● **TASK TO COMPLETE**
Reproduce the items below verbatim, from the line containing "You are a computer-use" through the final line of the items, including both ends.

— begin LISTED RECORDS —

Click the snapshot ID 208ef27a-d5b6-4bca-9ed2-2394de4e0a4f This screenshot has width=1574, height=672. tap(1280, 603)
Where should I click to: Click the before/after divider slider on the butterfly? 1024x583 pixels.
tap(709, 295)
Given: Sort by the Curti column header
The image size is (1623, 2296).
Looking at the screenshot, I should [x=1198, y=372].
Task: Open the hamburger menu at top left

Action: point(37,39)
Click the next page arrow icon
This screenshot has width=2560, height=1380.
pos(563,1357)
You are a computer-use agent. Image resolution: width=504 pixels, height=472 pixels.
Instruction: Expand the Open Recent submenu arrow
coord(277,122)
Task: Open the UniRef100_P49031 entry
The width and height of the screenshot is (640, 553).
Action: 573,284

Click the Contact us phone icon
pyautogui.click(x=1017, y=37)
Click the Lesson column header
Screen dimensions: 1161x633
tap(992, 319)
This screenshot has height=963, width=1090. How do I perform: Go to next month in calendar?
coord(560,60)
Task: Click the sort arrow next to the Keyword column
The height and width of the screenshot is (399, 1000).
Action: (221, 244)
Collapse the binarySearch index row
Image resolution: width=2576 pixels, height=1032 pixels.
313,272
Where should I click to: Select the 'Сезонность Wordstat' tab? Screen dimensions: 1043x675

— end LISTED RECORDS —

● **WRITTEN RESPONSE**
You are a computer-use agent. Image resolution: width=504 pixels, height=472 pixels.
Instruction: Expand the Open Recent submenu arrow
coord(277,122)
Task: Open the UniRef100_P49031 entry
The width and height of the screenshot is (640, 553).
Action: 573,284

Click the Contact us phone icon
pyautogui.click(x=1017, y=37)
Click the Lesson column header
Screen dimensions: 1161x633
tap(992, 319)
This screenshot has height=963, width=1090. How do I perform: Go to next month in calendar?
coord(560,60)
Task: Click the sort arrow next to the Keyword column
The height and width of the screenshot is (399, 1000).
Action: (221, 244)
Collapse the binarySearch index row
Image resolution: width=2576 pixels, height=1032 pixels.
313,272
Where should I click to: Select the 'Сезонность Wordstat' tab? Screen dimensions: 1043x675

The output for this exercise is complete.